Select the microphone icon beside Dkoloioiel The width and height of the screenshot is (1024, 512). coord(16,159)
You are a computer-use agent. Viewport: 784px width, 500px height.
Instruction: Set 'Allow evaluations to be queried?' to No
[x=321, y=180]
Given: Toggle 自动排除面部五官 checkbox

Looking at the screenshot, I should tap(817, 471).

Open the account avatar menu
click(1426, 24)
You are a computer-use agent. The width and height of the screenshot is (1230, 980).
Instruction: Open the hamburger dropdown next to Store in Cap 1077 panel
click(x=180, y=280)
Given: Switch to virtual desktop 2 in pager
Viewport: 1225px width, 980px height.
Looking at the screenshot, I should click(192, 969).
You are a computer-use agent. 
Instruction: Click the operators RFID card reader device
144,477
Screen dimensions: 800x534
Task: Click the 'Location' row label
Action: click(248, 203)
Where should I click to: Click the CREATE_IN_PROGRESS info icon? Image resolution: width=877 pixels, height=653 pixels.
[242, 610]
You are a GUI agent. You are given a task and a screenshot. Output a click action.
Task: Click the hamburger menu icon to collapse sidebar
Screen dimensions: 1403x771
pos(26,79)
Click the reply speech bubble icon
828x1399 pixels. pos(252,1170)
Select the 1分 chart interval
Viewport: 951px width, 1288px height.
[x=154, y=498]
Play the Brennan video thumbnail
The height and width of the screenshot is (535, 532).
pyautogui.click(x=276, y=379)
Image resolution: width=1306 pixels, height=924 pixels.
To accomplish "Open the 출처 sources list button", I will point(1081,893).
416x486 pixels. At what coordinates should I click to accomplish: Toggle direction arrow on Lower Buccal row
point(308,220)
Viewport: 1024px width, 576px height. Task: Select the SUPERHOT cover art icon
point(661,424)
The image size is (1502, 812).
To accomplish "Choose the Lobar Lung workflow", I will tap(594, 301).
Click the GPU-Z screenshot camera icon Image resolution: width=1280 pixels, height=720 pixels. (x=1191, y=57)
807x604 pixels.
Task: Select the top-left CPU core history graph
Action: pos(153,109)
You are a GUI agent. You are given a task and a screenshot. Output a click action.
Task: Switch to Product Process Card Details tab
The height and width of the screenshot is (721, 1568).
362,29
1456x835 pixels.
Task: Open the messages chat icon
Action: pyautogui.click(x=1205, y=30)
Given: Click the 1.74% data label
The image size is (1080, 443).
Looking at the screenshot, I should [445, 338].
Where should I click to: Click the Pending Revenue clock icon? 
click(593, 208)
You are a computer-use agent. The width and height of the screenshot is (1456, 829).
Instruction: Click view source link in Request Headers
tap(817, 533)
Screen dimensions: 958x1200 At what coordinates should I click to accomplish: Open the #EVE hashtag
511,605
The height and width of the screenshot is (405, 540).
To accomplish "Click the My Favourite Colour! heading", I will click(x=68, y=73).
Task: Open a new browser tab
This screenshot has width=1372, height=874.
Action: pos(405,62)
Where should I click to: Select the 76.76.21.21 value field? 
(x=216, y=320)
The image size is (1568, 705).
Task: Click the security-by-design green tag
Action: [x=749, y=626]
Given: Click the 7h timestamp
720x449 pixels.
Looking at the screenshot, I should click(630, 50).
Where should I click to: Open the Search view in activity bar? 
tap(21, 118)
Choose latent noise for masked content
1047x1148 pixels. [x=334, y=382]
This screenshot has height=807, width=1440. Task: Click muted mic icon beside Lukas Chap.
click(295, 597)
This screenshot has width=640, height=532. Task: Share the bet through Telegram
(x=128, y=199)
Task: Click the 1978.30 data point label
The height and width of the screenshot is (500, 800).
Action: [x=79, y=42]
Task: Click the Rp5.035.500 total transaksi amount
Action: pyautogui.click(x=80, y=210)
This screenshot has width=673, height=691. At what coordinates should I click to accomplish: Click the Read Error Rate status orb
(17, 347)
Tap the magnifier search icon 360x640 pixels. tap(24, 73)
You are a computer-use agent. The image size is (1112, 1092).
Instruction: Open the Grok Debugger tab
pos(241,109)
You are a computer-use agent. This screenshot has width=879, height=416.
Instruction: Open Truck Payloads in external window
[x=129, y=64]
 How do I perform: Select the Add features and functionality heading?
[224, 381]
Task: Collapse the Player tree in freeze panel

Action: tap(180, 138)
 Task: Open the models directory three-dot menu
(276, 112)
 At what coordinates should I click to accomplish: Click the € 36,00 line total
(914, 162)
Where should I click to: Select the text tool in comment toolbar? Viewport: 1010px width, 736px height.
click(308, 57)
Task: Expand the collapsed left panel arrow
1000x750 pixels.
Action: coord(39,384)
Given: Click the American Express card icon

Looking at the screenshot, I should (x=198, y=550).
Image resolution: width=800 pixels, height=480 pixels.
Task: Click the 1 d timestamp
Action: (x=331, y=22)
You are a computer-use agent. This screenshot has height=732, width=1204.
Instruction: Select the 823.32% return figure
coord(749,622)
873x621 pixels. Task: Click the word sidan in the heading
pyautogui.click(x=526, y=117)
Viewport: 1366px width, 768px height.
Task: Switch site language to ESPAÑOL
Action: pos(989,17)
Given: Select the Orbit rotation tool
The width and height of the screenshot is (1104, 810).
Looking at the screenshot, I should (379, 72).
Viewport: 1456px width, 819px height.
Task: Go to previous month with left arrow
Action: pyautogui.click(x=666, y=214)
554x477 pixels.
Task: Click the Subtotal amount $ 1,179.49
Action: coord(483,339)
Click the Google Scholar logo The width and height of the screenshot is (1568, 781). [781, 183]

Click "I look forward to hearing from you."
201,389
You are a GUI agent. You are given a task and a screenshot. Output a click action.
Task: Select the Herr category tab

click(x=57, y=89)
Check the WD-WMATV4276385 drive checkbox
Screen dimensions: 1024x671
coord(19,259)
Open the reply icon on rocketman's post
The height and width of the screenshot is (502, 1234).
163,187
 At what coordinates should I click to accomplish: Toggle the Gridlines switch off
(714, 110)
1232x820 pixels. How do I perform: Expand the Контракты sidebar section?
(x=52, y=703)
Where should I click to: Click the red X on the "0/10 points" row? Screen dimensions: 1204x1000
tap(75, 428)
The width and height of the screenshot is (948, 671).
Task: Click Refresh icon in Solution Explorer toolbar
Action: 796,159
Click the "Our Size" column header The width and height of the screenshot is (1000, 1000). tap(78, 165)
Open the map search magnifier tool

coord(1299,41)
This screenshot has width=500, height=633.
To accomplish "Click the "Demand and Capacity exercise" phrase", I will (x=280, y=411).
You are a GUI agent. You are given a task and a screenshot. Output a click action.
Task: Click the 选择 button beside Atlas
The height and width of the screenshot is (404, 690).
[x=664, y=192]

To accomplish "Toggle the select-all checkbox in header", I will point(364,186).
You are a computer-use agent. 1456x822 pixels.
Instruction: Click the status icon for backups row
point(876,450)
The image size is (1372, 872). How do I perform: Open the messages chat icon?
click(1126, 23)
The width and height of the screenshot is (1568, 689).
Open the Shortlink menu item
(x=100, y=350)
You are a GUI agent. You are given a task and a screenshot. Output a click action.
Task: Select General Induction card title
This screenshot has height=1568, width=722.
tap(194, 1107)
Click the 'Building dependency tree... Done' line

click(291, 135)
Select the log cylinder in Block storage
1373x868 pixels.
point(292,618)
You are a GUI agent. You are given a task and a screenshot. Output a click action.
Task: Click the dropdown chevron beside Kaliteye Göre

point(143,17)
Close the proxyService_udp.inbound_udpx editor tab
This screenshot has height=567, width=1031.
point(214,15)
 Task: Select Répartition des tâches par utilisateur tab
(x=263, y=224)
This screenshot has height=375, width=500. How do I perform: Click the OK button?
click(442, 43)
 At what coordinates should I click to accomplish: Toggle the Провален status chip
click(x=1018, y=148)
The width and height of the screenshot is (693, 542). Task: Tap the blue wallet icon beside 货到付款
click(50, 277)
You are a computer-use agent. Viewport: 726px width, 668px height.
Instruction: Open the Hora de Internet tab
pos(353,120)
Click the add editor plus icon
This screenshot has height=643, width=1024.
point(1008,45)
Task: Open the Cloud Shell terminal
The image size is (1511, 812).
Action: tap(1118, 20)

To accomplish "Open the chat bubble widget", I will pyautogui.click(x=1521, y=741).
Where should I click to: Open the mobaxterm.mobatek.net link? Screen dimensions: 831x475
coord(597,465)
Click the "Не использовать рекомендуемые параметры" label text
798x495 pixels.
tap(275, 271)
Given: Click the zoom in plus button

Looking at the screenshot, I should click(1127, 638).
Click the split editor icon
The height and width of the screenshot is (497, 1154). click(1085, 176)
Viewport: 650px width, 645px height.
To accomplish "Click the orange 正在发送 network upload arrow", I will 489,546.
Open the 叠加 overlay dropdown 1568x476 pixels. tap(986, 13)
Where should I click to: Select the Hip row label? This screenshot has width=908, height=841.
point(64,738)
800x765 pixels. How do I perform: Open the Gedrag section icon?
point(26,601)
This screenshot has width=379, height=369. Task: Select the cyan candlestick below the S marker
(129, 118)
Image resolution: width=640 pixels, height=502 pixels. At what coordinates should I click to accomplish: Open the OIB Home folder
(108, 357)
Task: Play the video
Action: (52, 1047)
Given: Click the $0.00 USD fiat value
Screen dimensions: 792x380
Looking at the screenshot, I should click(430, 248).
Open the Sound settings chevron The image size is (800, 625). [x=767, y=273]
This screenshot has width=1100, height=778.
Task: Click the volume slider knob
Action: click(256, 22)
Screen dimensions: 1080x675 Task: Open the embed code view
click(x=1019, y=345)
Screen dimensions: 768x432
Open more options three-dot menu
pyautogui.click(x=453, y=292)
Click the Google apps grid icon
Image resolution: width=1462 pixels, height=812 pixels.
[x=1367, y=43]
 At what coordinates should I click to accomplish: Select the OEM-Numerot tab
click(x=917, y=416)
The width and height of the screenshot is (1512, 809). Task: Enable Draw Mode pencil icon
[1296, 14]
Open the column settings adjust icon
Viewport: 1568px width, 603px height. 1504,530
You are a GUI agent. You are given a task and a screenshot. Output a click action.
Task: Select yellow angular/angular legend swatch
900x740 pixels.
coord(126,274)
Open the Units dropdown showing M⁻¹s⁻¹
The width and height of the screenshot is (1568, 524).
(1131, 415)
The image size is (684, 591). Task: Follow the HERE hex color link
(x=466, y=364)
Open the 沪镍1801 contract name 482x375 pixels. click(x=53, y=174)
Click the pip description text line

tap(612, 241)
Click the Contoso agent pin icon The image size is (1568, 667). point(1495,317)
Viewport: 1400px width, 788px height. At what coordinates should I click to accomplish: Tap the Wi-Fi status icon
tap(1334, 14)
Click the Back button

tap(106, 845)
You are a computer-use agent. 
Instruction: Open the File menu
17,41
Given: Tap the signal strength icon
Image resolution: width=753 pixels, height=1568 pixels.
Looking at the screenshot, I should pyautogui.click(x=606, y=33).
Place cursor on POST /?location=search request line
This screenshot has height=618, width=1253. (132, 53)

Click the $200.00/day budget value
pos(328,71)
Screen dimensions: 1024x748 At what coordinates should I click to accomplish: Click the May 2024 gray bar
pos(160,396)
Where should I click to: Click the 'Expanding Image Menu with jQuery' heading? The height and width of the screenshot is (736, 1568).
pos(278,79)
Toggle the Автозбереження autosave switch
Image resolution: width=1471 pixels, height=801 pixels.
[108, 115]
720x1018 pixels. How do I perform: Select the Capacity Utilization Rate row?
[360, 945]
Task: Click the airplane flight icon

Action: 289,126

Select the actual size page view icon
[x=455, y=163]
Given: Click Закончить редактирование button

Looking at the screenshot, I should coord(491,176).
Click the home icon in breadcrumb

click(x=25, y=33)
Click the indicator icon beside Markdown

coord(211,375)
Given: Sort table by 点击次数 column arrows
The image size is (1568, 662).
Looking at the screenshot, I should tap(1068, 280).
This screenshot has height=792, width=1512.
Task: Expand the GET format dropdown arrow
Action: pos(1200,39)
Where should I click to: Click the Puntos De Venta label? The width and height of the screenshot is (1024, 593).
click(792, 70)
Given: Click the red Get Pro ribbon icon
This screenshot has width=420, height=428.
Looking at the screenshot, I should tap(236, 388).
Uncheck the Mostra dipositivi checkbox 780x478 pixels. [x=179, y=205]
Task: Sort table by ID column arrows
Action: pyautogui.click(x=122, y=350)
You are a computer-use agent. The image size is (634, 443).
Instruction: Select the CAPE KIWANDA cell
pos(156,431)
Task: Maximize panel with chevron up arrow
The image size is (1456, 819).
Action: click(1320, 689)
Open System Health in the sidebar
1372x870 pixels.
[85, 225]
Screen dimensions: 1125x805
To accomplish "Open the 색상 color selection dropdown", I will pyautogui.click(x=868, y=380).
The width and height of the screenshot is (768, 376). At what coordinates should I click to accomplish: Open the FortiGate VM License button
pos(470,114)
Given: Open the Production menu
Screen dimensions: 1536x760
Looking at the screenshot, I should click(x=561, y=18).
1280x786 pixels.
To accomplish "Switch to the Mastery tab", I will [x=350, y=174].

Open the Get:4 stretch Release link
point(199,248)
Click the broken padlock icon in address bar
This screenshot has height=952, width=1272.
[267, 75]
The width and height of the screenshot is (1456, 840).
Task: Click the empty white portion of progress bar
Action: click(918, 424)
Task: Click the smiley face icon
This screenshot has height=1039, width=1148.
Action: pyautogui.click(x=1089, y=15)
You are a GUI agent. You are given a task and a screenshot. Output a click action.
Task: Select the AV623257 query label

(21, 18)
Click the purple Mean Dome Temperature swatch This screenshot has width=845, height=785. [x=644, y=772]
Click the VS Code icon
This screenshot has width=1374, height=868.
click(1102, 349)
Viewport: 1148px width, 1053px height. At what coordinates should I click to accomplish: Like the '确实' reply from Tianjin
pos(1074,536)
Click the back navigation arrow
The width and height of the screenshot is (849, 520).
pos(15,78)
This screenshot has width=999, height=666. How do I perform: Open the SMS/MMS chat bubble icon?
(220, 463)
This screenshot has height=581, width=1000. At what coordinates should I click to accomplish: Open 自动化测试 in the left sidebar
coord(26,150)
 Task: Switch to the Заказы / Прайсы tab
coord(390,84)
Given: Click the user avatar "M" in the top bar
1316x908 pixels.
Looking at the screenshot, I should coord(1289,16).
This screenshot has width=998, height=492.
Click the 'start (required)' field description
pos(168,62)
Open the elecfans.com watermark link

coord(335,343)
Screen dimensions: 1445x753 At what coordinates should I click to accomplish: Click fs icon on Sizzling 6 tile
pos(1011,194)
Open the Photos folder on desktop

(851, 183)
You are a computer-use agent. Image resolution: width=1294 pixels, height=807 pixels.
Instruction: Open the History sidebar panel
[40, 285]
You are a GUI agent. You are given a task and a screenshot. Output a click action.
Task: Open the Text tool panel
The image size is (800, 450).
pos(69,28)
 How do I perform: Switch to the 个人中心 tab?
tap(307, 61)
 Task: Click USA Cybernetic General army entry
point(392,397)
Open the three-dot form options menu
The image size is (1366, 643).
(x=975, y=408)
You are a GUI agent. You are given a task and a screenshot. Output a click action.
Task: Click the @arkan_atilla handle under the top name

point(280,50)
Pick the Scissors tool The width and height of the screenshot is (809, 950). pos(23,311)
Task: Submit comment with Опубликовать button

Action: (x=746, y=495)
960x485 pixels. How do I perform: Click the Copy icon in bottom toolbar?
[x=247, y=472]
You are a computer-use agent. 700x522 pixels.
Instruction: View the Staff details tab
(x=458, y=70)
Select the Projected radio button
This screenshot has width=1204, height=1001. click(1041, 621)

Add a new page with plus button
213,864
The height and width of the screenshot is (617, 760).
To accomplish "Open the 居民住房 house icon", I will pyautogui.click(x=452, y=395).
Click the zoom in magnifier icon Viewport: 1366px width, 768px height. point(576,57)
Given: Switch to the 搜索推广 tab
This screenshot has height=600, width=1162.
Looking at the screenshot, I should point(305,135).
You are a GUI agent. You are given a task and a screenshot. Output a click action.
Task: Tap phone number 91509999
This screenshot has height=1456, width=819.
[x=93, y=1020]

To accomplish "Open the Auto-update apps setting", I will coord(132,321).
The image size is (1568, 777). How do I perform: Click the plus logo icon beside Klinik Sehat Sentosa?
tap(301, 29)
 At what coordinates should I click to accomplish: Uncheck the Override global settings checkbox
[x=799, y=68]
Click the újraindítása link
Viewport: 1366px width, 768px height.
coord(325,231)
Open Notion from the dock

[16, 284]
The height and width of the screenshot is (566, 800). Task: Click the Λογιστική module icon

◇ ◇ ◇

- WHAT THIS TASK INVOLVES -
Rewrite the lines from the line with "is (1230, 980)." to the line with "Looking at the screenshot, I should click(192, 969).", putting "workspace" in place of "virtual desktop" and changing nothing else.

- THE SOLUTION -
You are a computer-use agent. The width and height of the screenshot is (1230, 980).
Instruction: Open the hamburger dropdown next to Store in Cap 1077 panel
click(x=180, y=280)
Given: Switch to workspace 2 in pager
Viewport: 1225px width, 980px height.
Looking at the screenshot, I should click(192, 969).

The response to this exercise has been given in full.